**Exercise task**
Render every line of the data below as a numbered list, omitting blank lines.

________________________________________

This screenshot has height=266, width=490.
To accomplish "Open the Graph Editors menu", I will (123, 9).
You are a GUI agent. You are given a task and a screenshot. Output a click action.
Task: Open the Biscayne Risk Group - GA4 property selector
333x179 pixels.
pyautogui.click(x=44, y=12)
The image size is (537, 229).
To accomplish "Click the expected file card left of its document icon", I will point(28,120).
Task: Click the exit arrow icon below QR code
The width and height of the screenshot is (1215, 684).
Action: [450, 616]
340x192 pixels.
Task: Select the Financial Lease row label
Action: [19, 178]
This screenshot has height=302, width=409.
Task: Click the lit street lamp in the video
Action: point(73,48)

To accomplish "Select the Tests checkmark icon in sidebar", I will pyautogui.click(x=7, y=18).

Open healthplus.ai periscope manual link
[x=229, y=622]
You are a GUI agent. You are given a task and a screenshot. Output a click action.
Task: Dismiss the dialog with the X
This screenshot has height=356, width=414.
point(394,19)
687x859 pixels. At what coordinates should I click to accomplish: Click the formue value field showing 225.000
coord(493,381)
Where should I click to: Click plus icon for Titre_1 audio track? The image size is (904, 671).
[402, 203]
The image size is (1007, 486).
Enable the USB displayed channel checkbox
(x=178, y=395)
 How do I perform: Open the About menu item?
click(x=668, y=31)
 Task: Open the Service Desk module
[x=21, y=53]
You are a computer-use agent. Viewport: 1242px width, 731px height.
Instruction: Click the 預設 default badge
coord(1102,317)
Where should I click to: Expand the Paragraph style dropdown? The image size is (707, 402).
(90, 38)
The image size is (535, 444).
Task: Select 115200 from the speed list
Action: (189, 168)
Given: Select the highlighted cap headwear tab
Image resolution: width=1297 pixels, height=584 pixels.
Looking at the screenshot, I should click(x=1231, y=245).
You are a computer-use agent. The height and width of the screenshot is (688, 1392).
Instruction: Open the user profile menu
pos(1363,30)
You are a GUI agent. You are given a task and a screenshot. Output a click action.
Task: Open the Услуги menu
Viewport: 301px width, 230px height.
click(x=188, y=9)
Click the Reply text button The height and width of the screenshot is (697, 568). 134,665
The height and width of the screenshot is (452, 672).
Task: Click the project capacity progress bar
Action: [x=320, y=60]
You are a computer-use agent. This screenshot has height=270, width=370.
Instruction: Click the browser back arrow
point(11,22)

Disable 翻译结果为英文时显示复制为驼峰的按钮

________________________________________

**Complete response**
1. This screenshot has height=266, width=490.
2. To accomplish "Open the Graph Editors menu", I will (123, 9).
3. You are a GUI agent. You are given a task and a screenshot. Output a click action.
4. Task: Open the Biscayne Risk Group - GA4 property selector
5. 333x179 pixels.
6. pyautogui.click(x=44, y=12)
7. The image size is (537, 229).
8. To accomplish "Click the expected file card left of its document icon", I will point(28,120).
9. Task: Click the exit arrow icon below QR code
10. The width and height of the screenshot is (1215, 684).
11. Action: [450, 616]
12. 340x192 pixels.
13. Task: Select the Financial Lease row label
14. Action: [19, 178]
15. This screenshot has height=302, width=409.
16. Task: Click the lit street lamp in the video
17. Action: point(73,48)
18. To accomplish "Select the Tests checkmark icon in sidebar", I will pyautogui.click(x=7, y=18).
19. Open healthplus.ai periscope manual link
20. [x=229, y=622]
21. You are a GUI agent. You are given a task and a screenshot. Output a click action.
22. Task: Dismiss the dialog with the X
23. This screenshot has height=356, width=414.
24. point(394,19)
25. 687x859 pixels. At what coordinates should I click to accomplish: Click the formue value field showing 225.000
26. coord(493,381)
27. Where should I click to: Click plus icon for Titre_1 audio track? The image size is (904, 671).
28. [402, 203]
29. The image size is (1007, 486).
30. Enable the USB displayed channel checkbox
31. (x=178, y=395)
32.  How do I perform: Open the About menu item?
33. click(x=668, y=31)
34.  Task: Open the Service Desk module
35. [x=21, y=53]
36. You are a computer-use agent. Viewport: 1242px width, 731px height.
37. Instruction: Click the 預設 default badge
38. coord(1102,317)
39. Where should I click to: Expand the Paragraph style dropdown? The image size is (707, 402).
40. (90, 38)
41. The image size is (535, 444).
42. Task: Select 115200 from the speed list
43. Action: (189, 168)
44. Given: Select the highlighted cap headwear tab
45. Image resolution: width=1297 pixels, height=584 pixels.
46. Looking at the screenshot, I should click(x=1231, y=245).
47. You are a computer-use agent. The height and width of the screenshot is (688, 1392).
48. Instruction: Open the user profile menu
49. pos(1363,30)
50. You are a GUI agent. You are given a task and a screenshot. Output a click action.
51. Task: Open the Услуги menu
52. Viewport: 301px width, 230px height.
53. click(x=188, y=9)
54. Click the Reply text button The height and width of the screenshot is (697, 568). 134,665
55. The height and width of the screenshot is (452, 672).
56. Task: Click the project capacity progress bar
57. Action: [x=320, y=60]
58. You are a computer-use agent. This screenshot has height=270, width=370.
59. Instruction: Click the browser back arrow
60. point(11,22)
61. Disable 翻译结果为英文时显示复制为驼峰的按钮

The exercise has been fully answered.